___ Data for this task ___
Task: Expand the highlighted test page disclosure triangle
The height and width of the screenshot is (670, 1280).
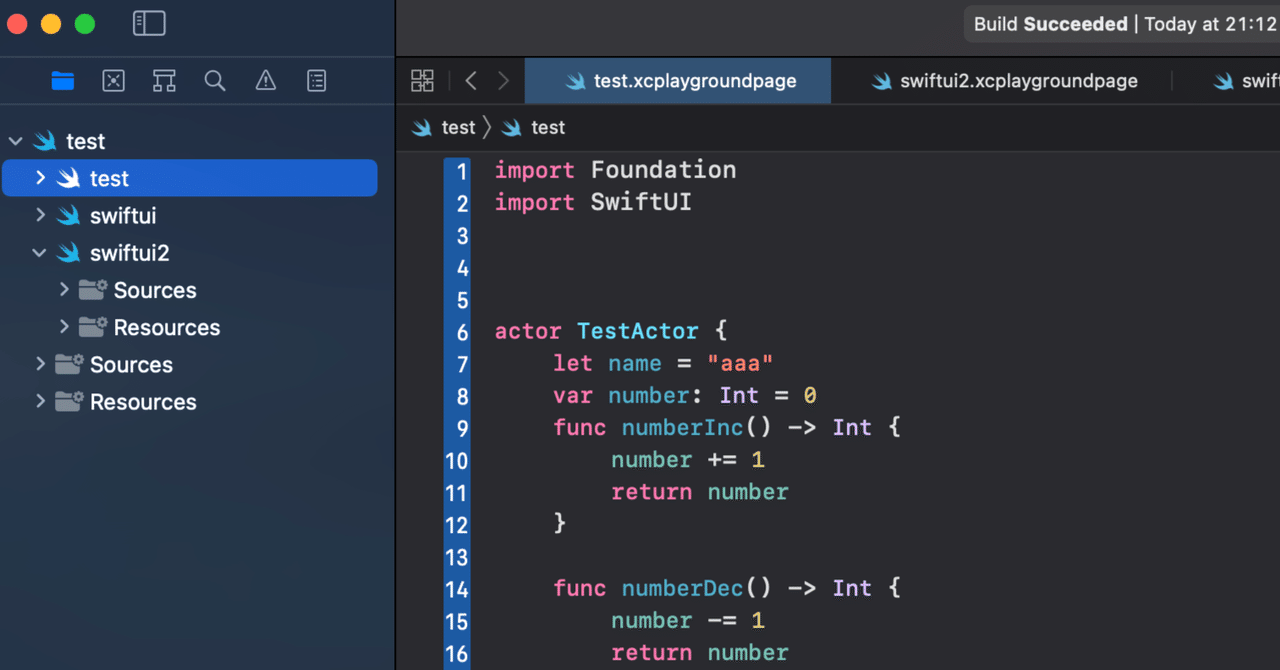Action: [40, 178]
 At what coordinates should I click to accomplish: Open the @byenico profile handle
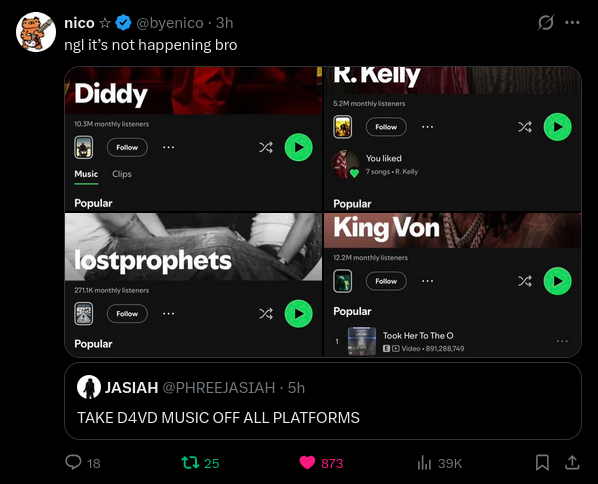click(x=170, y=23)
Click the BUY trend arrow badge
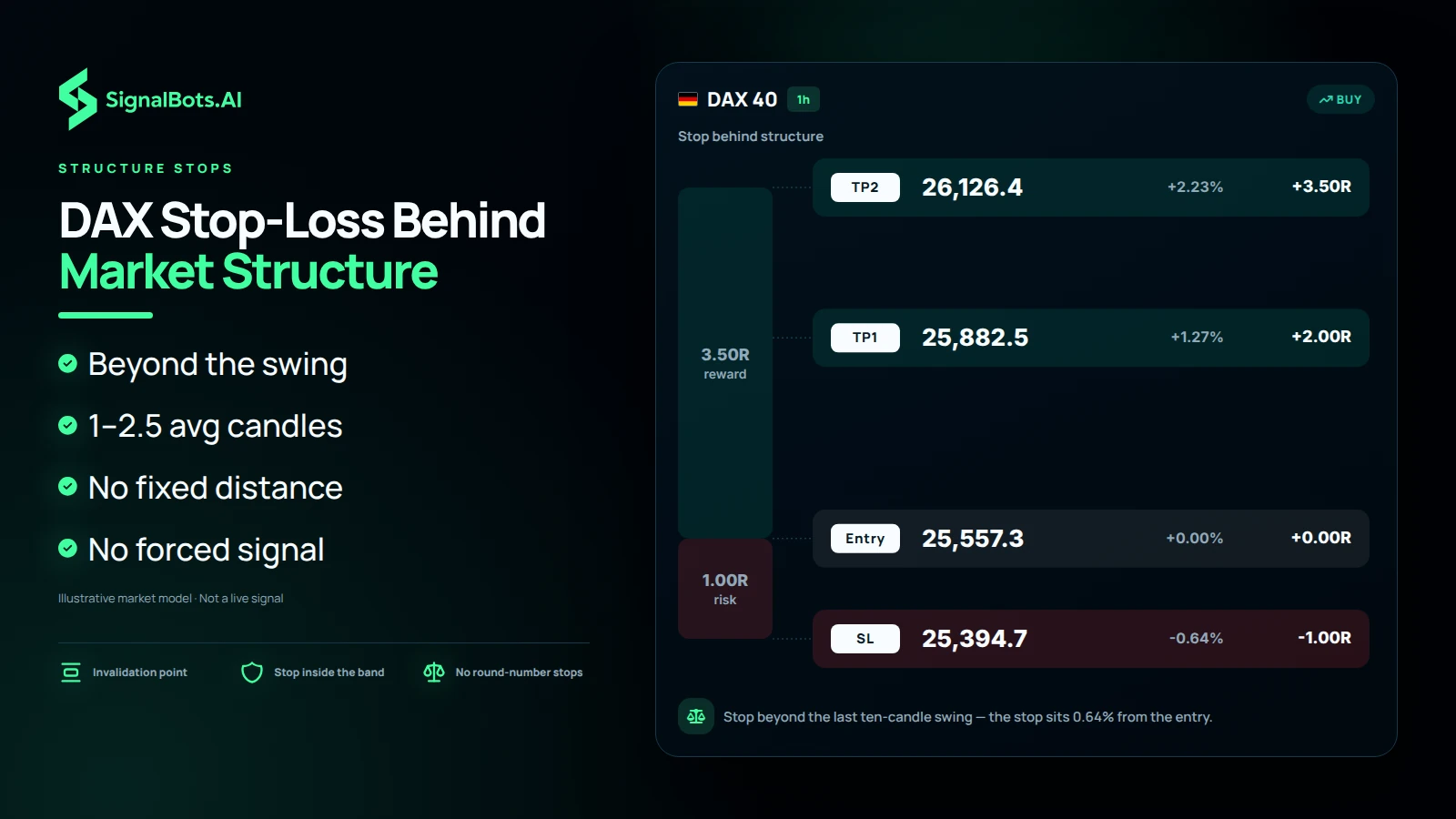Image resolution: width=1456 pixels, height=819 pixels. click(x=1340, y=99)

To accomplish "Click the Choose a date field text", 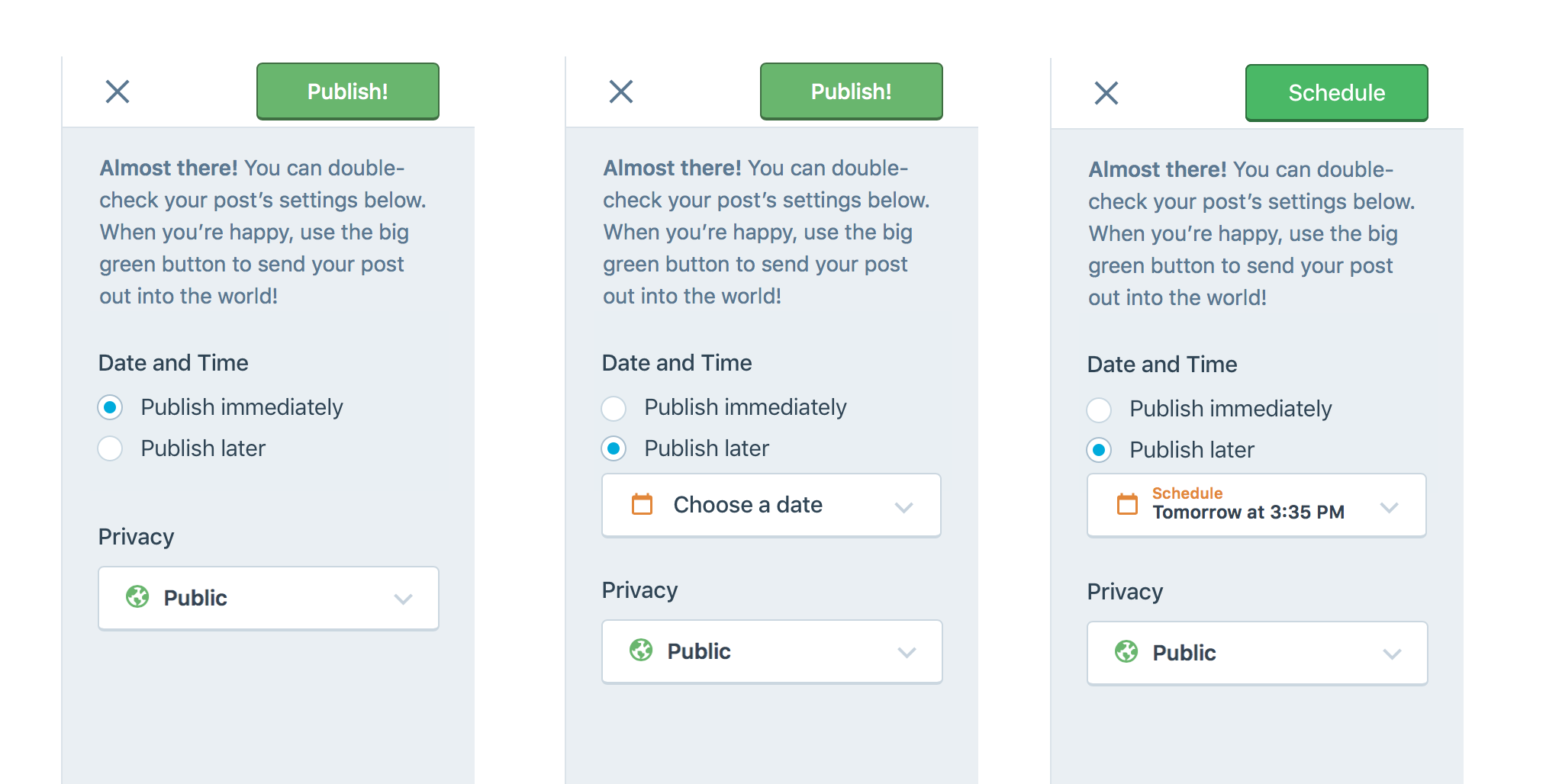I will pos(748,505).
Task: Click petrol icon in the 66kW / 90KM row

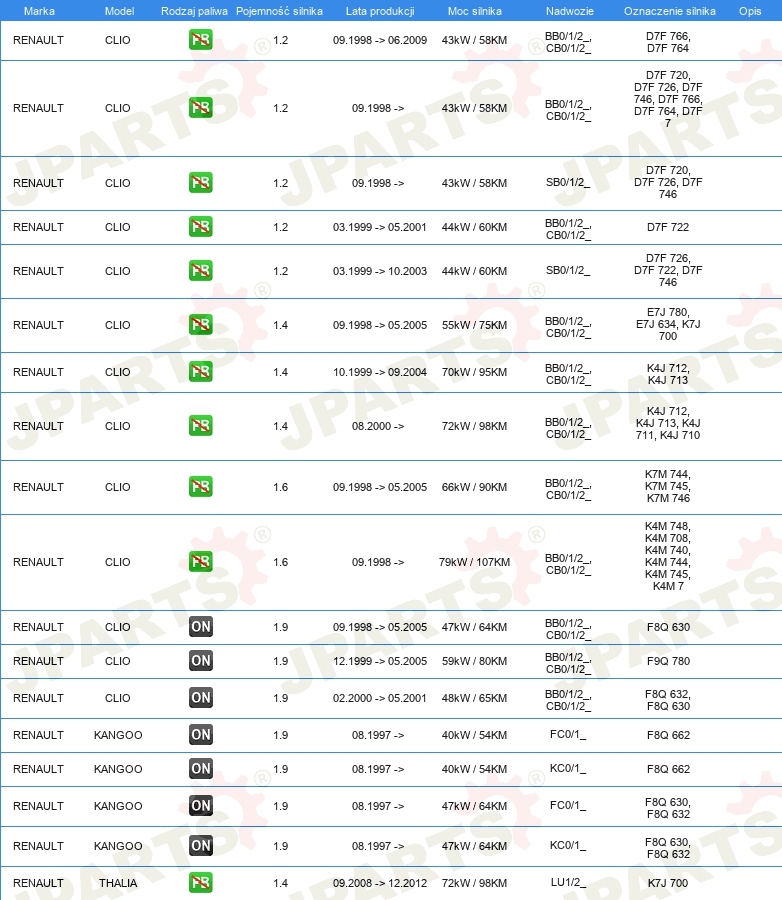Action: 200,487
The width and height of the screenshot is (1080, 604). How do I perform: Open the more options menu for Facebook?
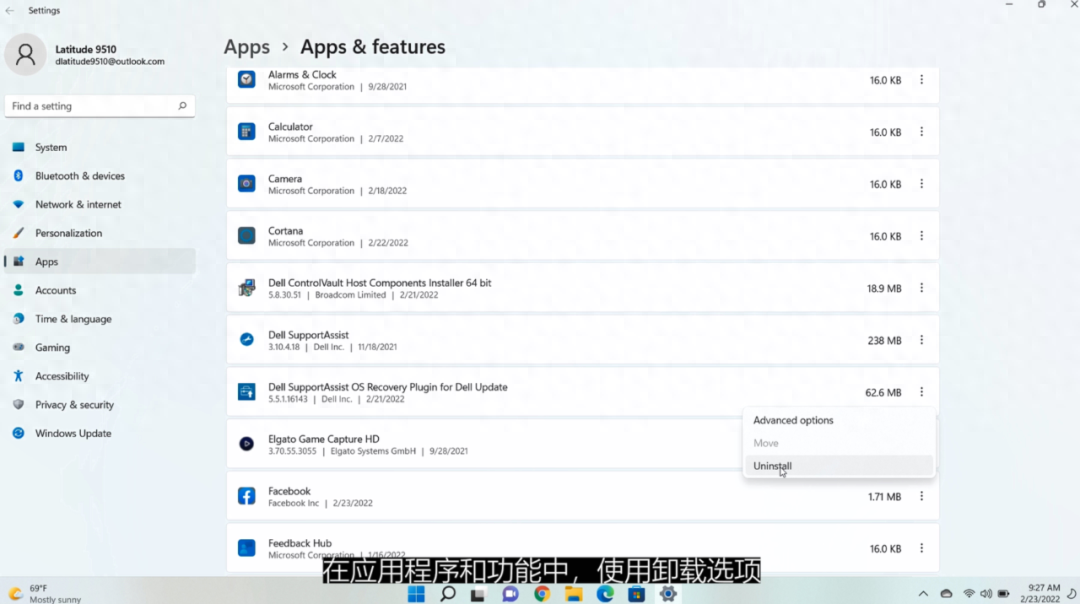[921, 497]
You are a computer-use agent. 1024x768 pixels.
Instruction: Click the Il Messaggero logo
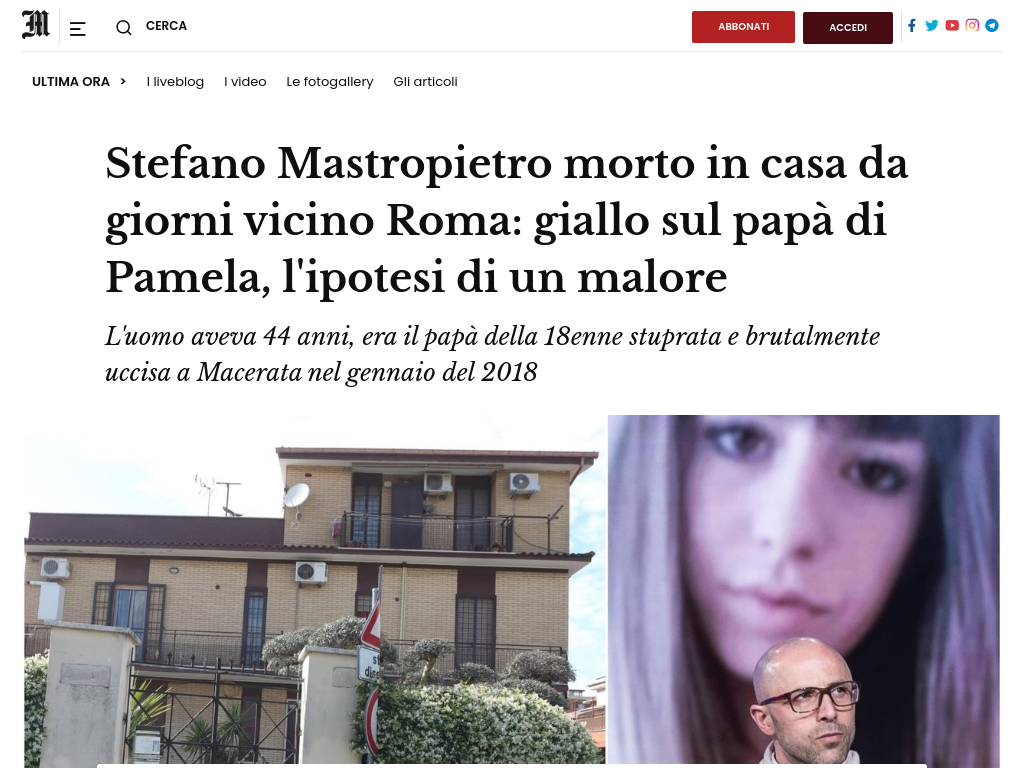[36, 25]
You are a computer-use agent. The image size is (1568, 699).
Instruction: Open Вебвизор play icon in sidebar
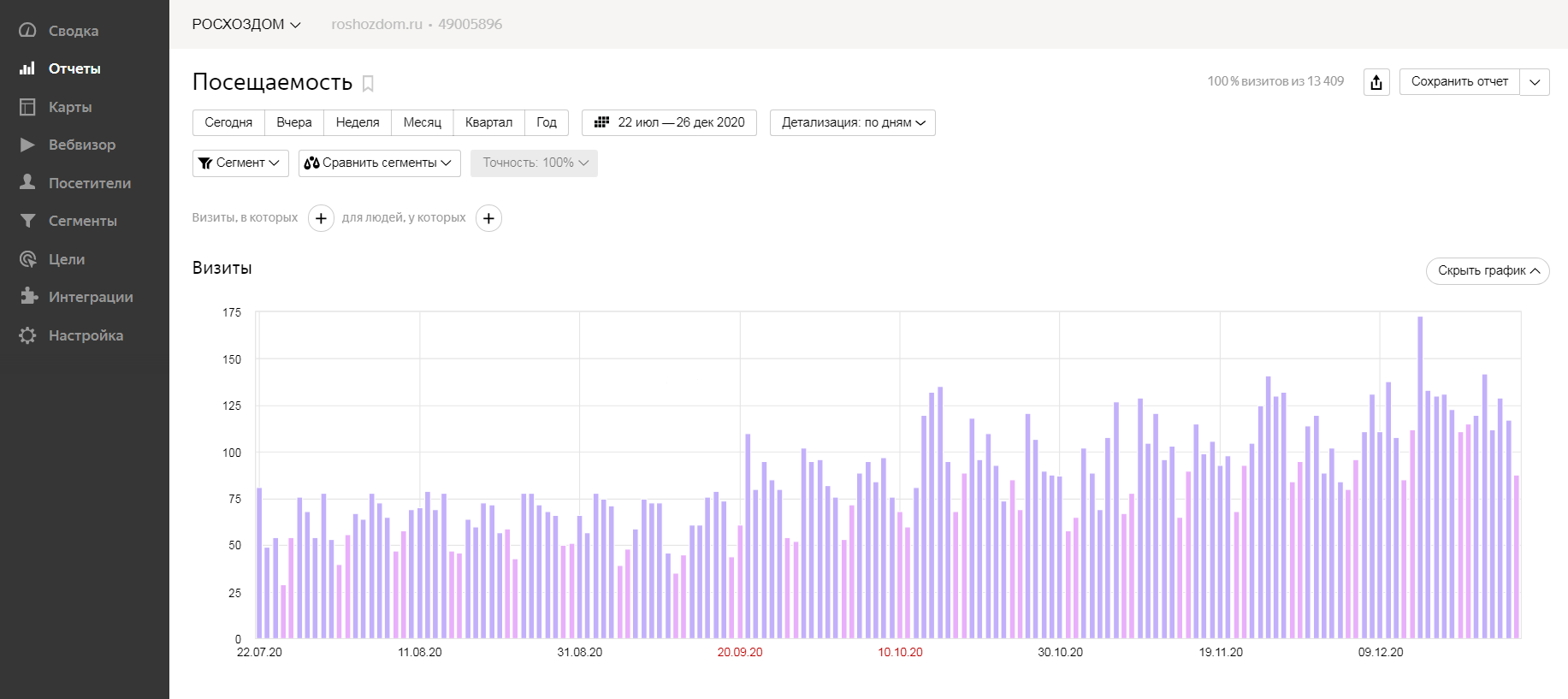pos(27,145)
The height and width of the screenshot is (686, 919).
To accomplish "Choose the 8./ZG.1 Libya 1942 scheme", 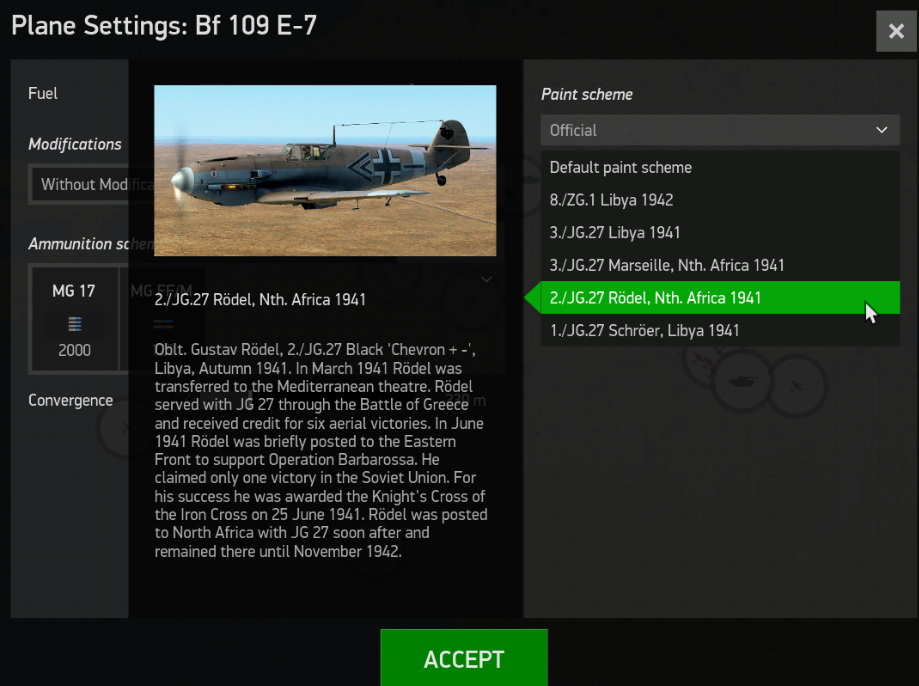I will (611, 200).
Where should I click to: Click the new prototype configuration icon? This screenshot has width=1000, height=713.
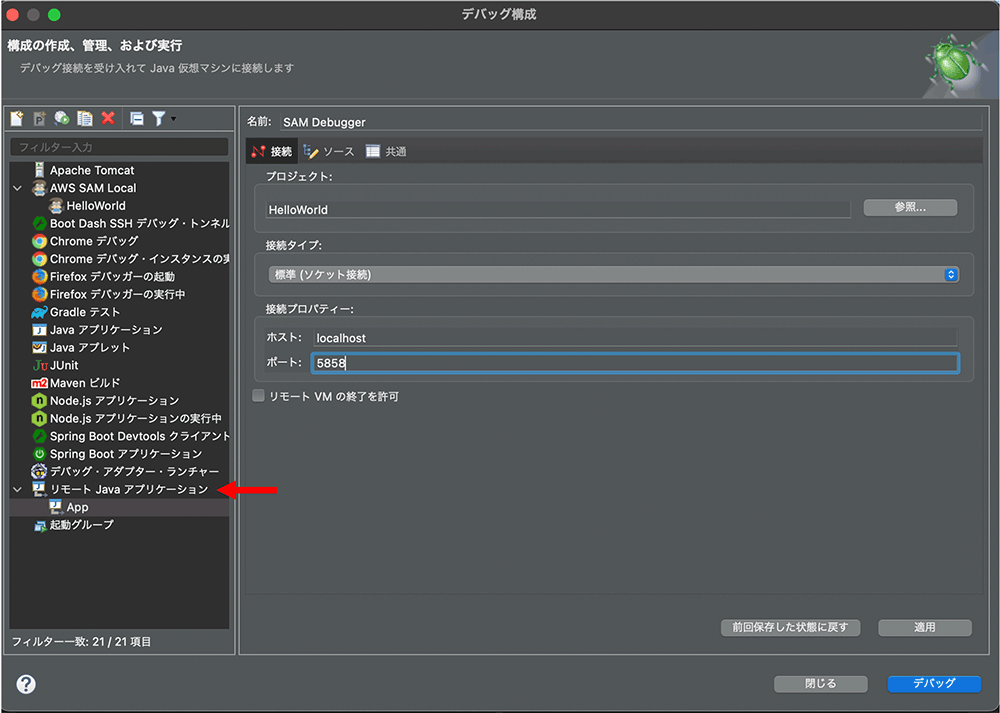[40, 119]
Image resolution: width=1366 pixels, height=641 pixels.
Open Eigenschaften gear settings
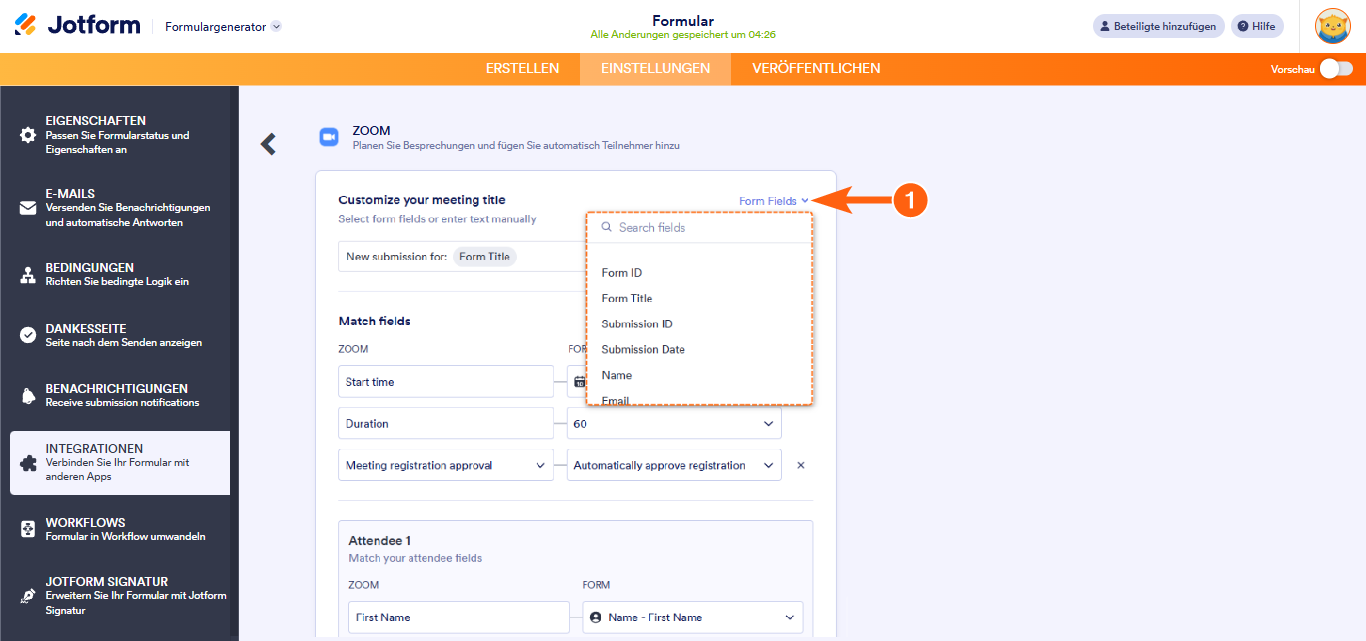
___
§ **Directions for this task**
A single number is required: how many lines in these records contain "agent".

§ **Answer to the exercise**
2